Köy halkının Adrian’ı sevmemesi rahiplerin işine geliyordu. Adrian çeşitli bitkilerle şifa kaynaklarını arıyordu ve onlar için tehlikeliydi. Kendilerinden başka güvenilir bir kaynak olmasını istemiyorlardı. Bu yüzden köylülere onu kötülüyorlardı.

Adrian bir gece ormanda ritüelini yaparken küçük bir kız çocuğunun ona doğru geldiğini gördü. Korktu ve şaşırdı. Küçük kız çok bitkin, zayıf ve yaralıydı. Kızı hemen kucağına aldı ve yardım çığlıklarıyla köye koştu. O geceden sonra insanlar Adrian hakkında olumlu konuşmaya başladı. Adrian’ın bu kahraman görüntüsü rahipleri rahatsız etmişti.

Adrian hazırladığı ilaçlarla kimsesiz kızın yaralarını iyileştirmenin derdindeyken rahipler de onun itibarını bitirmenin peşindeydi. Büyük bir kumpasa hazırlandılar. Kız için hazırlanan ilaçlara gizlice koydukları zehirler bir süre sonra küçük kızın durumunu ağırlaştırdı. Rahipler Adrian’ın küçük kızı bir denek olarak kullandığını iddia etti. Kız alşimistin çabalarına rağmen kurtarılamadı.

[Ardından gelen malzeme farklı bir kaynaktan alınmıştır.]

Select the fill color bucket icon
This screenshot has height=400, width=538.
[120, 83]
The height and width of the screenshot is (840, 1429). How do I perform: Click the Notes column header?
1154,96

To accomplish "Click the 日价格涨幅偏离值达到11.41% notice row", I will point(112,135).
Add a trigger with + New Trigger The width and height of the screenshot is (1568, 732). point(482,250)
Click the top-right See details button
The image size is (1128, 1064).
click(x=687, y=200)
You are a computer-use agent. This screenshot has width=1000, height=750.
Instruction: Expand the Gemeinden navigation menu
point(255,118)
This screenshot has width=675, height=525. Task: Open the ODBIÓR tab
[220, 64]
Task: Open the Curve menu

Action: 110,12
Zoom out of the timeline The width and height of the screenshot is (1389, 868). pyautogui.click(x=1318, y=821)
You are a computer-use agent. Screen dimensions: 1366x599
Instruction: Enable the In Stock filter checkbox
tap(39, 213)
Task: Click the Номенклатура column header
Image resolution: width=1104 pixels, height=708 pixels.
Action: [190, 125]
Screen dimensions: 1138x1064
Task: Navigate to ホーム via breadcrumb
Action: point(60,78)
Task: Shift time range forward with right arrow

Rahipler Adrian’ın küçük kız çocuklarıyla ormanda ritüel yaptığına dair sahte çizimler hazırladı. Muhafızları da kışkırtan rahipler Adrian’ın sonunu getirmişti. İdam kararı bölgedeki karanlık gücün gideceği inanışıyla herkes tarafından kabul gördü ve Adrian köy meydanında başı kesilerek idam edildi. Herkes dehşet içinde yerde duran alşimistin başına bakıyordu. Derin bir sessizlik hakimdi ki o sırada alşimistin kesik başından bir ses duyuldu “Masumum, gerçeği arayın”. Alnında gittikçe büyüyen bir yarık oluştu ve ağzından böcekler çıkıyordu. Rahipler meydanda insanlara öfke ve kibirle haykırdı: “Bu lanet büyücünün masum olduğuna inananların da sonu bu olacak!” Tek bir kişi bile Adrian’ın masumiyetine inanmadı ve hepsi en kolay yol olan rahiplerin yolunu seçti.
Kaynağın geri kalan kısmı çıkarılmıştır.